BRASIL – Supremo Tribunal Federal retoma trabalhos com foco em orçamento secreto e privatização da Eletrobras após recesso judicial

Com o fim do recesso do judiciário, o Supremo Tribunal Federal (STF) retoma os trabalhos nesta quinta-feira (1°) com uma extensa pauta que promete intensas discussões sobre temas fundamentais para o cenário político e econômico do país. Entre os assuntos em destaque estão as questões relacionadas ao orçamento federal, incluindo o orçamento secreto e as exceções às regras fiscais aprovadas pelo Congresso.

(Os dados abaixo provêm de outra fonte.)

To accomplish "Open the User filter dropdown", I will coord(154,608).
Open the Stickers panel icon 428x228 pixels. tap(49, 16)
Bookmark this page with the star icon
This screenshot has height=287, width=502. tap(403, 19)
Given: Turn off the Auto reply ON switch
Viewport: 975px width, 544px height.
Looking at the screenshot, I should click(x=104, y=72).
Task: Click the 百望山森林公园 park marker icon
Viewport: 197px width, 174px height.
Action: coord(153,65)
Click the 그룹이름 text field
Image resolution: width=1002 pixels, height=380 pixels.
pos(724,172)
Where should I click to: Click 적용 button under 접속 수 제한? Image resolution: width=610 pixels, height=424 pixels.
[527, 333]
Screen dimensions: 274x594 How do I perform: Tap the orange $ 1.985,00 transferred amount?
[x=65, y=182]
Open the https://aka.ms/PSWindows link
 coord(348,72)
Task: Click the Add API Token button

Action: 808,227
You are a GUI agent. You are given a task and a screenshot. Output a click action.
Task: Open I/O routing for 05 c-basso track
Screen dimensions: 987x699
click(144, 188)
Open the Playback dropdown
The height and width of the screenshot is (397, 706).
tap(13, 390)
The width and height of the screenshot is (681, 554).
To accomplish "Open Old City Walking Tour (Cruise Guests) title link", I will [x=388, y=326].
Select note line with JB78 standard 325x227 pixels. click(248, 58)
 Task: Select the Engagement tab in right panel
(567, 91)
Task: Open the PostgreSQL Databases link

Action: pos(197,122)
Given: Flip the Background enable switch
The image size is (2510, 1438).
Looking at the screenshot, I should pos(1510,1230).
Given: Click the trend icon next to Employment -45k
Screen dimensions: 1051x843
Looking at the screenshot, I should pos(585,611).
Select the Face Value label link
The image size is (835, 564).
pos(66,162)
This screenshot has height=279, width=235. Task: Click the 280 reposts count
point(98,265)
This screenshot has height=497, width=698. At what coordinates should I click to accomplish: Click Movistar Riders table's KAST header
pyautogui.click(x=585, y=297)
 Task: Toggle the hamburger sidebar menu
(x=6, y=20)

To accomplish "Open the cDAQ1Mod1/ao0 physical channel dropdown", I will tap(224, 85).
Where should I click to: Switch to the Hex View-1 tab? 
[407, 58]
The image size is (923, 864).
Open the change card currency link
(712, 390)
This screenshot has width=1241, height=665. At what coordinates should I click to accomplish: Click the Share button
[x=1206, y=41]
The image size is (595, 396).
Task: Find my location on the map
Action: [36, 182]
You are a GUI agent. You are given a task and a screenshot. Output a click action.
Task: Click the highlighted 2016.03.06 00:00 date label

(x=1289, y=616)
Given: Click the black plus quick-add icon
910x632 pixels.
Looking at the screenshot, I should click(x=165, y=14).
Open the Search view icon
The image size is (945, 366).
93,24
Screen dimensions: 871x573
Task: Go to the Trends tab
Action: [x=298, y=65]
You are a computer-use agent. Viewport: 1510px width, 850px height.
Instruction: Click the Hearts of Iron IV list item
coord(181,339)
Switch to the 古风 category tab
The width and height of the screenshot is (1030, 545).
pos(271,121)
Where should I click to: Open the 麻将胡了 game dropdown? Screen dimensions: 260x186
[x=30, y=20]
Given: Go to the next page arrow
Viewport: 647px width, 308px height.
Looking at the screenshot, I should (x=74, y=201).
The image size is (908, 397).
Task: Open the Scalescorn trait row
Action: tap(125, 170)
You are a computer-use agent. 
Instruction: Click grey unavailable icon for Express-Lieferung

Na primeira sessão presencial de julgamentos, o plenário do STF irá discutir a ação direta de inconstitucionalidade que questiona a Emenda Constitucional dos Auxílios Sociais (EC 123/2022), mais conhecida como PEC Kamikaze. Esta emenda, aprovada pelo Congresso, autorizou isenções fiscais para combustíveis e o aumento de programas de transferência de renda em ano eleitoral, causando polêmica em relação à sua constitucionalidade.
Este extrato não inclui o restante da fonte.